## WORK TO DO
• 1. According to the portrait description, in what city did Marie Adélaïde die?
• 2. Using the portrait description, explain why Nattier's choice of guise for Adélaïde and her sisters mattered.
• 3. List everything the portrait description says Adélaïde was known for.

=== EXCERPTED PASSAGE ===

Marie Adélaïde of France (1732–1800), daughter of Louis XV
Jean Marc Nattier·1750
Historical Context
Marie Adélaïde of France (1732–1800) was the fourth daughter of Louis XV and one of the most strong-willed of the Mesdames de France. She would outlive the Revolution, narrowly escaping to Italy in 1791 with her sister Victoire, and die in Trieste in 1800—a remarkable survival for a princess of the ancien régime. Nattier's 1750 portrait at Versailles captures her at eighteen, before the political upheavals that would define her later life. Adélaïde was known for her musical ability, her directness of manner, and her later influence over her nephew Louis XVI. Nattier painted her, like her sisters, in a carefully considered guise—the choice of presentation (whether mythological or in court dress) signalled qualities the royal family wished to emphasise. The Versailles collection's preservation of this work places it within the comprehensive visual history of the Bourbon dynasty's domestic life.

=== INFORMATION SHOWN ===

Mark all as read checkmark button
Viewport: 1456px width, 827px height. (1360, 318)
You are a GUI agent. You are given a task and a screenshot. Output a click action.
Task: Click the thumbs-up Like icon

===

## TASK-BY-TASK SOLUTIONS
• 1. Trieste, in 1800.

• 2. The presentation, whether mythological or in court dress, signalled qualities that the royal family wished to emphasise.

• 3.
- Her musical ability
- Her directness of manner
- Her later influence over her nephew Louis XVI